Exercise details: Among the records that follow, find each line holding the word "agent" and copy it.

Data for analysis:
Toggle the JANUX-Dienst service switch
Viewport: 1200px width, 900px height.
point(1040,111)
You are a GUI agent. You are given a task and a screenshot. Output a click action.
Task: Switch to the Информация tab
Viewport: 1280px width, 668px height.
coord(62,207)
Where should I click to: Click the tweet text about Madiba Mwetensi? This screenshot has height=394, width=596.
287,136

---

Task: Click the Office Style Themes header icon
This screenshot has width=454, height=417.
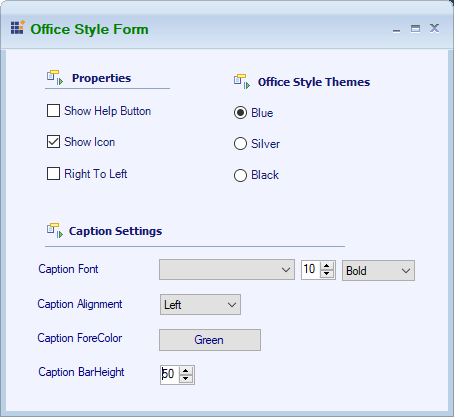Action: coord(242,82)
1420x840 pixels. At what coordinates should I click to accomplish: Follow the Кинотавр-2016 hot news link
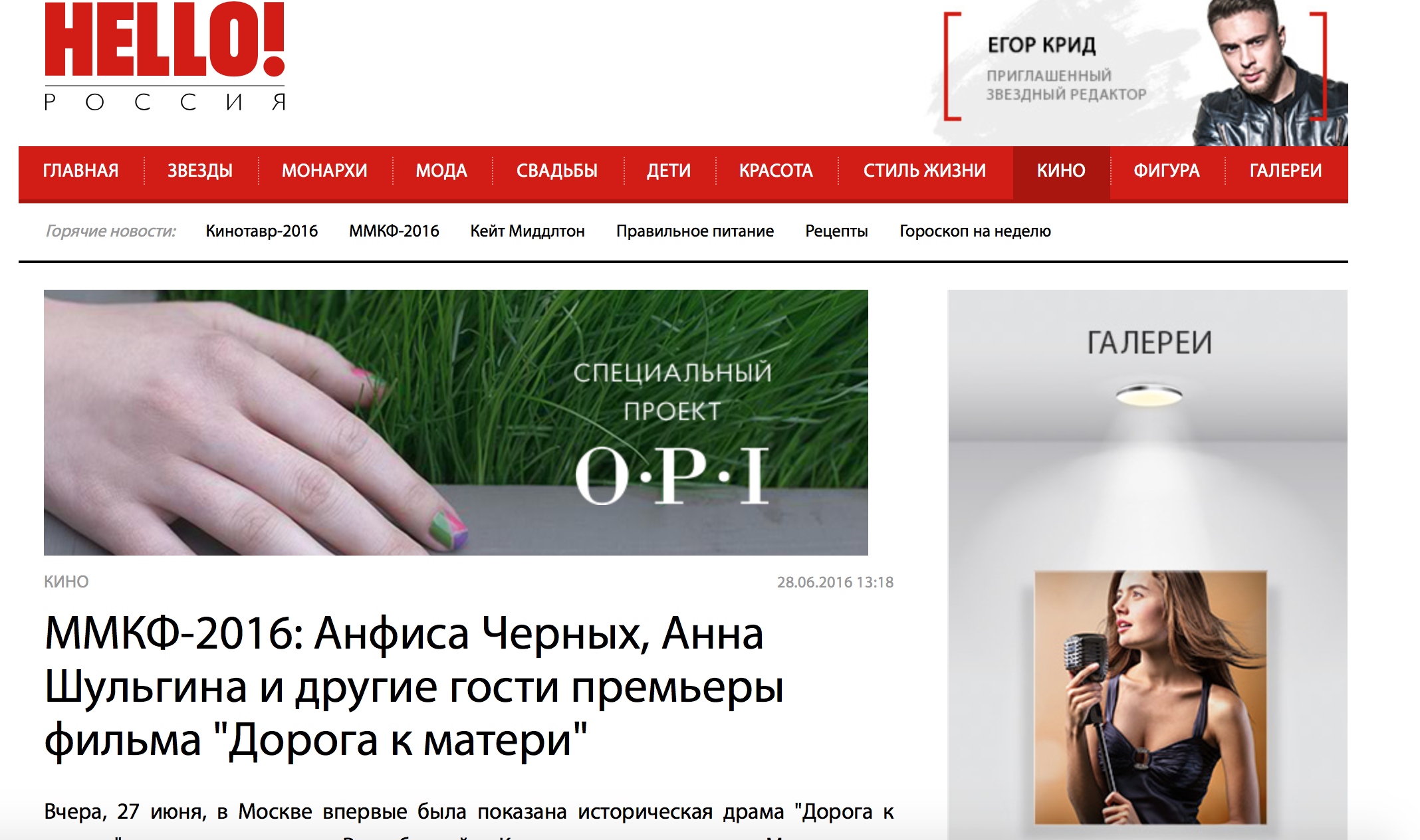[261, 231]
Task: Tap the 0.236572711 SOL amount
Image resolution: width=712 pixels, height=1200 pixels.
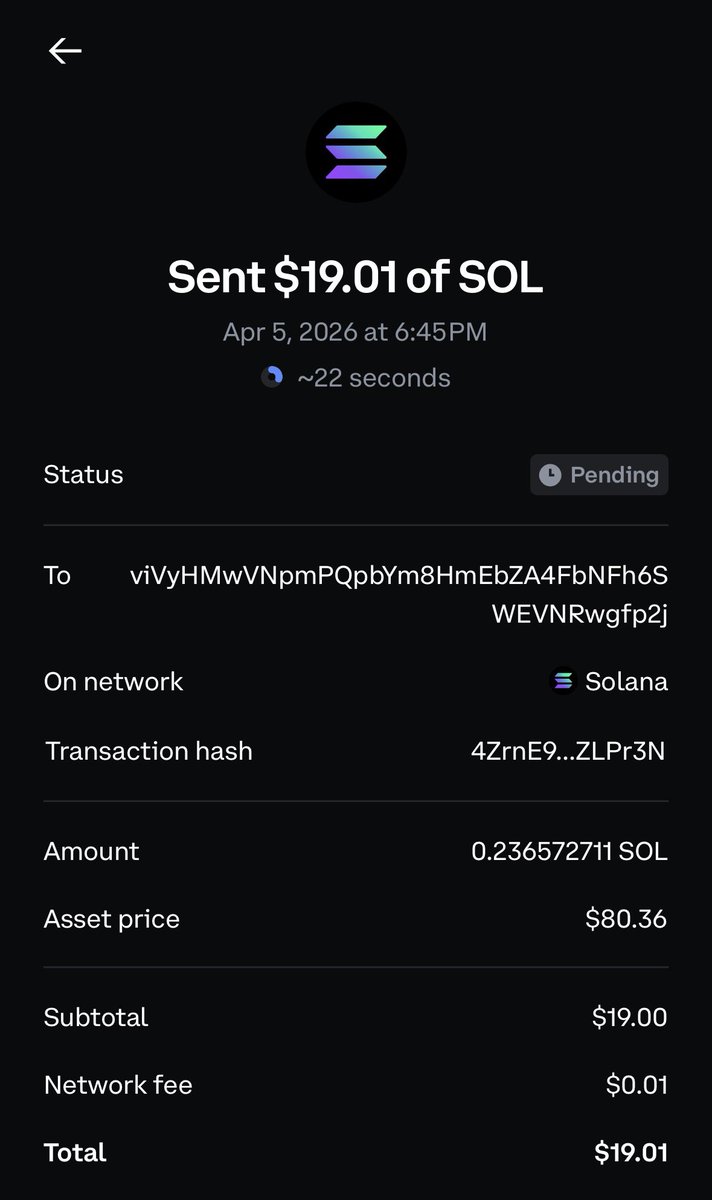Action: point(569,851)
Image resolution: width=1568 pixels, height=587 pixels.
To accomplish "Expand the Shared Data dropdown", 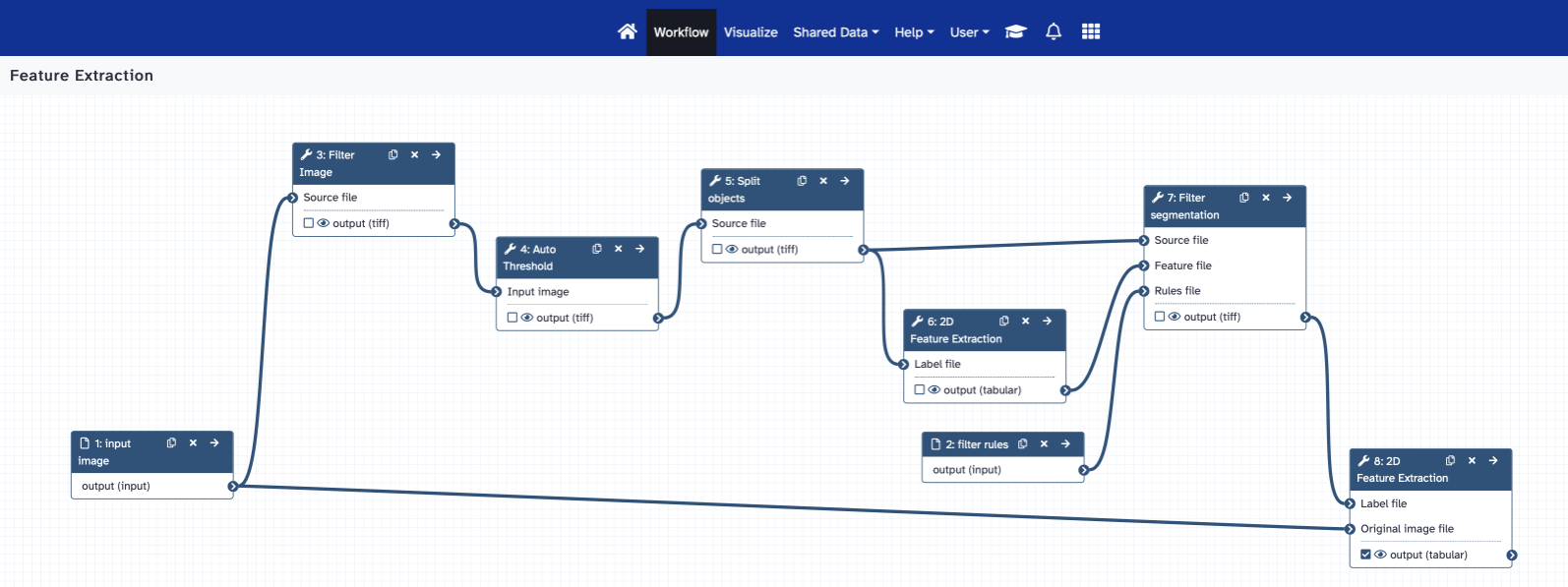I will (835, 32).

...

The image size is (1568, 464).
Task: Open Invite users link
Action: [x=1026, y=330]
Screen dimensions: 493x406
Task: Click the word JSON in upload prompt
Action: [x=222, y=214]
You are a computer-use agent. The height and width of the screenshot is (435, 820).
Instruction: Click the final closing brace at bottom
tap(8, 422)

Problem solution:
You are a GUI agent. You are given a task and a screenshot. Output a click action.
You are a computer-use agent. The height and width of the screenshot is (435, 820).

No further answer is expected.